» **ASSIGNMENT**
When a line in the entries contains the word "agent", copy that line in full.

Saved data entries
----------------

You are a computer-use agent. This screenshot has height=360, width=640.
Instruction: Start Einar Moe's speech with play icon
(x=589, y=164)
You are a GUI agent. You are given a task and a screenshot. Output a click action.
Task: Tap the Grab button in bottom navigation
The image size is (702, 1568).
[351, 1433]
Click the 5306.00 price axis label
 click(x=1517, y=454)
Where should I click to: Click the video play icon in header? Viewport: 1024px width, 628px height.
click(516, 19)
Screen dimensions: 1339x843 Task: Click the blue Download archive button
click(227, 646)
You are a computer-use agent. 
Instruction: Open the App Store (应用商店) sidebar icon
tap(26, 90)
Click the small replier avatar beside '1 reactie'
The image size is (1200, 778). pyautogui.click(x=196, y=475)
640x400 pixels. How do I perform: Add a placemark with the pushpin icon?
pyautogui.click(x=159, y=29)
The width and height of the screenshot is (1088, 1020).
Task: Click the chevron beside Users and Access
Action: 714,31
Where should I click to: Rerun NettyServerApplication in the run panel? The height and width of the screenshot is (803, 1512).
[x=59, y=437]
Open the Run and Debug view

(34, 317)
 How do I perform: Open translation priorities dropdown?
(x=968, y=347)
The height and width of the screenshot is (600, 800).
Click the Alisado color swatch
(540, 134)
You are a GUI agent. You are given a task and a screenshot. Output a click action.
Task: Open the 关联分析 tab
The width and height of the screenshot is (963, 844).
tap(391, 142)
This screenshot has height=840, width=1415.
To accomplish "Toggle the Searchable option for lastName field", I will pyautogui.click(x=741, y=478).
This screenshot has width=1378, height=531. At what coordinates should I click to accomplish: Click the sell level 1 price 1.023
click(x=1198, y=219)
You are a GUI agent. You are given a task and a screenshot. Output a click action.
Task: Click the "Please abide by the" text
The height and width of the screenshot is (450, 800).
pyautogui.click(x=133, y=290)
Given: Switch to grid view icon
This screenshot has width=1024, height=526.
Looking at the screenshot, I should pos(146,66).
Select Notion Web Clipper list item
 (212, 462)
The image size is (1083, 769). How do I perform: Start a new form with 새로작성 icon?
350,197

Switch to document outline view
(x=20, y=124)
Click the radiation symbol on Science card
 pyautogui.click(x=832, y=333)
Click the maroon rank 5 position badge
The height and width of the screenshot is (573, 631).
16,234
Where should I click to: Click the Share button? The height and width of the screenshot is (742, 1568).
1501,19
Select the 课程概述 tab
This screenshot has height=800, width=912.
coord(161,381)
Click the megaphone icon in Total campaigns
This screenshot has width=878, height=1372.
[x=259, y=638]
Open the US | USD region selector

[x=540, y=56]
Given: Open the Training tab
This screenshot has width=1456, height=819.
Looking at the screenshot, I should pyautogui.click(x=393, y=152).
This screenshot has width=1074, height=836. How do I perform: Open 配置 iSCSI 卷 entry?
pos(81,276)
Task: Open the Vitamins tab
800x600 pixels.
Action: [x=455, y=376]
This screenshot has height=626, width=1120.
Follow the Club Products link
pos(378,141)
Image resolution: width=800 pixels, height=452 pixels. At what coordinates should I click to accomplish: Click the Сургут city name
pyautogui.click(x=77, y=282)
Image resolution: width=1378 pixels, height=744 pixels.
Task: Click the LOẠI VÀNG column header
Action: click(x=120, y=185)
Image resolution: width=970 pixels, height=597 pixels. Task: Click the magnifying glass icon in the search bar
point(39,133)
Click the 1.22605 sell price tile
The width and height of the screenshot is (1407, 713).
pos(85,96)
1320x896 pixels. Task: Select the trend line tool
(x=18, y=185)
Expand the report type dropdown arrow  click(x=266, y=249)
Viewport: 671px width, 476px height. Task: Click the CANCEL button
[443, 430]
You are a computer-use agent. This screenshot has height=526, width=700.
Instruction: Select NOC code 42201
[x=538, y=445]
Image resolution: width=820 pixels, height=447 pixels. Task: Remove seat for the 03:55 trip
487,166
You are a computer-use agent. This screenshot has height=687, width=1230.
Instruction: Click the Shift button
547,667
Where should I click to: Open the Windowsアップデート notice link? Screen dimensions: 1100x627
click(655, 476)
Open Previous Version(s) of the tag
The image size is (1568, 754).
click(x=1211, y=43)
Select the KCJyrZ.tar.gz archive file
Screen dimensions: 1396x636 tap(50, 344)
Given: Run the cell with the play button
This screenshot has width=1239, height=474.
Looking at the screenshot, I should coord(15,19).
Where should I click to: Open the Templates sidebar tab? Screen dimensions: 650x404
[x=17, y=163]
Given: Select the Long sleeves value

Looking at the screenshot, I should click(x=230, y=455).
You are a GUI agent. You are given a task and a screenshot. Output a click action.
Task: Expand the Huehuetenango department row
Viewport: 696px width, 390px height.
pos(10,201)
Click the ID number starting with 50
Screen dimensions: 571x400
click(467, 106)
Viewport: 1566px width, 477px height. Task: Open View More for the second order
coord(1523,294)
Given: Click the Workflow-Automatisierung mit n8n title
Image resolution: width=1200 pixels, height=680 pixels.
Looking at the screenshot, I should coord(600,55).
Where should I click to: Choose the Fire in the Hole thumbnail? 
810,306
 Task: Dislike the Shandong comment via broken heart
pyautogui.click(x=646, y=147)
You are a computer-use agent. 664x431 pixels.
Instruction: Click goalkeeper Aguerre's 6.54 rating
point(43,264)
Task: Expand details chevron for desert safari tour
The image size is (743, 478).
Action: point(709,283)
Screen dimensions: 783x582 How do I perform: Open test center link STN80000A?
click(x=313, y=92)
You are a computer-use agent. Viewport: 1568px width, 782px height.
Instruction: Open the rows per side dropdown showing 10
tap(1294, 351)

----------------

» **ANSWER SPACE**
You are a computer-use agent. This screenshot has height=360, width=640.
You are a GUI agent. You are given a task and a screenshot. Output a click action.
You are a computer-use agent. 
You are a GUI agent. You are given a task and a screenshot. Output a click action.
You are a GUI agent. You are given a task and a screenshot. Output a click action.
You are a computer-use agent. This screenshot has height=526, width=700.
You are a computer-use agent. This screenshot has height=687, width=1230.
You are a GUI agent. You are given a task and a screenshot. Output a click action.
You are a computer-use agent. 664x431 pixels.
You are a computer-use agent. Viewport: 1568px width, 782px height.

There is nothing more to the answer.